Your goal
Rewrite every line of the records below as a numbered list, leaving out the blank lines.

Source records
>>>>

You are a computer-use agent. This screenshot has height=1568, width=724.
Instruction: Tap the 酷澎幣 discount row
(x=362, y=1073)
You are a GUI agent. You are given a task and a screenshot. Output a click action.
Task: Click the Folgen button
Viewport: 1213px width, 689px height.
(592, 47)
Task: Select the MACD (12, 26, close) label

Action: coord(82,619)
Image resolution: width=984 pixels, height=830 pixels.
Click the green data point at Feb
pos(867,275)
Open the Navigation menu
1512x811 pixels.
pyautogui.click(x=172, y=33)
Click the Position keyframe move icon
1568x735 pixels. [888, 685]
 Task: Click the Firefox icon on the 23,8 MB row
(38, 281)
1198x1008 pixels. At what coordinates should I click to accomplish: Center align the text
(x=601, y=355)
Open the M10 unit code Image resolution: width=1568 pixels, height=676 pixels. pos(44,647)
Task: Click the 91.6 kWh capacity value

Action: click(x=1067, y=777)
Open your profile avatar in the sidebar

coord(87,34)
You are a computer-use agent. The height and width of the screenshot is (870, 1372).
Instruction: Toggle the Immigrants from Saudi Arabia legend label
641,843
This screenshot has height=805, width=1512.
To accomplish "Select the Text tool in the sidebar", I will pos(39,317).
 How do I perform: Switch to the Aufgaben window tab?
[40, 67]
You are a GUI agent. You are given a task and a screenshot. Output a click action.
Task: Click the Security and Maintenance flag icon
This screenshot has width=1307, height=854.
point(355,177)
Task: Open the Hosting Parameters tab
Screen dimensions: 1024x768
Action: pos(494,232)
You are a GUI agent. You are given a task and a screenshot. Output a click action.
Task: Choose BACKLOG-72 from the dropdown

<<<<

The output
1. You are a computer-use agent. This screenshot has height=1568, width=724.
2. Instruction: Tap the 酷澎幣 discount row
3. (x=362, y=1073)
4. You are a GUI agent. You are given a task and a screenshot. Output a click action.
5. Task: Click the Folgen button
6. Viewport: 1213px width, 689px height.
7. (592, 47)
8. Task: Select the MACD (12, 26, close) label
9. Action: coord(82,619)
10. Image resolution: width=984 pixels, height=830 pixels.
11. Click the green data point at Feb
12. pos(867,275)
13. Open the Navigation menu
14. 1512x811 pixels.
15. pyautogui.click(x=172, y=33)
16. Click the Position keyframe move icon
17. 1568x735 pixels. [888, 685]
18.  Task: Click the Firefox icon on the 23,8 MB row
19. (38, 281)
20. 1198x1008 pixels. At what coordinates should I click to accomplish: Center align the text
21. (x=601, y=355)
22. Open the M10 unit code Image resolution: width=1568 pixels, height=676 pixels. pos(44,647)
23. Task: Click the 91.6 kWh capacity value
24. Action: click(x=1067, y=777)
25. Open your profile avatar in the sidebar
26. coord(87,34)
27. You are a computer-use agent. The height and width of the screenshot is (870, 1372).
28. Instruction: Toggle the Immigrants from Saudi Arabia legend label
29. 641,843
30. This screenshot has height=805, width=1512.
31. To accomplish "Select the Text tool in the sidebar", I will pos(39,317).
32.  How do I perform: Switch to the Aufgaben window tab?
33. [40, 67]
34. You are a GUI agent. You are given a task and a screenshot. Output a click action.
35. Task: Click the Security and Maintenance flag icon
36. This screenshot has width=1307, height=854.
37. point(355,177)
38. Task: Open the Hosting Parameters tab
39. Screen dimensions: 1024x768
40. Action: pos(494,232)
41. You are a GUI agent. You are given a task and a screenshot. Output a click action.
42. Task: Choose BACKLOG-72 from the dropdown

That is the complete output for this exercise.